··· Task inputs ···

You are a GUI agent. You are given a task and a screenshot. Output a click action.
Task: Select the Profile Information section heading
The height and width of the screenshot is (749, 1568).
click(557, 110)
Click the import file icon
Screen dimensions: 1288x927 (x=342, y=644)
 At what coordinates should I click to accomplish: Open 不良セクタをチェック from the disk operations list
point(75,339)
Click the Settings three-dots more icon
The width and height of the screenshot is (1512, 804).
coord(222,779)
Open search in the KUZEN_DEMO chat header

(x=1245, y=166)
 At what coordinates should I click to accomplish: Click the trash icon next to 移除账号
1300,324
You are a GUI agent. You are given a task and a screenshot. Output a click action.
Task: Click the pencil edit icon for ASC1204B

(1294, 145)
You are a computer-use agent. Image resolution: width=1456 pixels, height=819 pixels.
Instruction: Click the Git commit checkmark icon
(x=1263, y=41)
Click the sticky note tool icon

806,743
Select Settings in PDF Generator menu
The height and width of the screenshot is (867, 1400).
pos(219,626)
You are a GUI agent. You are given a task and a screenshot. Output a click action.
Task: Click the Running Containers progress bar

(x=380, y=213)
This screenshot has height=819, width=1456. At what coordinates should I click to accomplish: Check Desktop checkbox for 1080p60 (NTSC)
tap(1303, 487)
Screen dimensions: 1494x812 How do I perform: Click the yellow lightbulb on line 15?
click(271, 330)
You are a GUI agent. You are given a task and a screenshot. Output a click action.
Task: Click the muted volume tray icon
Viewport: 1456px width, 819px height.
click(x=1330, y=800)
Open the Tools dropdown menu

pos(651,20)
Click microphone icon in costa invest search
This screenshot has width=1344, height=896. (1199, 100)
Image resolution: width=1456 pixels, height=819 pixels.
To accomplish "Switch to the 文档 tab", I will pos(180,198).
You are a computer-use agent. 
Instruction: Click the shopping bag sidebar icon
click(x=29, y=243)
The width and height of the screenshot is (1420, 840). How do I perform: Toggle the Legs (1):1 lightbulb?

···

*Description of the task*: After reading the lines above, reproduce them all exactly.

*Response box*:
You are a GUI agent. You are given a task and a screenshot. Output a click action.
Task: Select the Profile Information section heading
The height and width of the screenshot is (749, 1568).
click(557, 110)
Click the import file icon
Screen dimensions: 1288x927 (x=342, y=644)
 At what coordinates should I click to accomplish: Open 不良セクタをチェック from the disk operations list
point(75,339)
Click the Settings three-dots more icon
The width and height of the screenshot is (1512, 804).
coord(222,779)
Open search in the KUZEN_DEMO chat header

(x=1245, y=166)
 At what coordinates should I click to accomplish: Click the trash icon next to 移除账号
1300,324
You are a GUI agent. You are given a task and a screenshot. Output a click action.
Task: Click the pencil edit icon for ASC1204B

(1294, 145)
You are a computer-use agent. Image resolution: width=1456 pixels, height=819 pixels.
Instruction: Click the Git commit checkmark icon
(x=1263, y=41)
Click the sticky note tool icon

806,743
Select Settings in PDF Generator menu
The height and width of the screenshot is (867, 1400).
pos(219,626)
You are a GUI agent. You are given a task and a screenshot. Output a click action.
Task: Click the Running Containers progress bar

(x=380, y=213)
This screenshot has height=819, width=1456. At what coordinates should I click to accomplish: Check Desktop checkbox for 1080p60 (NTSC)
tap(1303, 487)
Screen dimensions: 1494x812 How do I perform: Click the yellow lightbulb on line 15?
click(271, 330)
You are a GUI agent. You are given a task and a screenshot. Output a click action.
Task: Click the muted volume tray icon
Viewport: 1456px width, 819px height.
click(x=1330, y=800)
Open the Tools dropdown menu

pos(651,20)
Click microphone icon in costa invest search
This screenshot has width=1344, height=896. (1199, 100)
Image resolution: width=1456 pixels, height=819 pixels.
To accomplish "Switch to the 文档 tab", I will pos(180,198).
You are a computer-use agent. 
Instruction: Click the shopping bag sidebar icon
click(x=29, y=243)
The width and height of the screenshot is (1420, 840). How do I perform: Toggle the Legs (1):1 lightbulb?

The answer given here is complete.